Microsoft is beating Oracle hands down with the security of its database, according to a new report. 

David Litchfield, a security researcher with NGS Software, published a whitepaper entitled Which database is more secure? Oracle vs. Microsoft (PDF download) on 21 November comparing the number of software vulnerabilities patched by both vendors in their respective products in the past six years. 

Microsoft patched 59 vulnerabilities in its SQL Server 7, 2000 and 2005 databases during the period, while Oracle issued 233 patches for software flaws in its Oracle 8, 9 and 10g databases.

The research also pointed out that Microsoft has not issued a single security bulletin for its databases since mid-2003, whereas Oracle has seen a spike in patches in recent years.

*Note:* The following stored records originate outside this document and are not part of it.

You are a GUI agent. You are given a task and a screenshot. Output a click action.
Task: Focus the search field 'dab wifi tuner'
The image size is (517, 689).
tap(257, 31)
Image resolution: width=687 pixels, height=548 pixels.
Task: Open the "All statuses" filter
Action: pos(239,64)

Litchfield ranked Microsoft SQL Server 2000 service pack 4 as the most secure database in the market, together with the PostgreSQL open source project. He ranked Oracle's 10g database at the bottom. 

"It will take me five minutes to find a new bug in the Oracle 10g database, but I cannot do that with SQL Server 2005," Litchfield told vnunet.com in an interview. 

Litchfield claims to have reported 49 vulnerabilities to Oracle that the company has yet to patch.

Other researchers are sitting on dozens of so-called zero-day vulnerabilities, including security firm Argeniss which plans to have a Week of Oracle Database Bugs in December to demonstrate the vendor's poor security record. 

Litchfield's report deals another blow to Oracle. Analyst firm Enterprise Strategy Group (ESG) published a research note earlier this month blasting Oracle's security record, drawing largely the same conclusions.

The ESG report, Microsoft SQL Server Runs the Security Table, (PDF download) attracted criticism, however, prompting Litchfield to publish his whitepaper.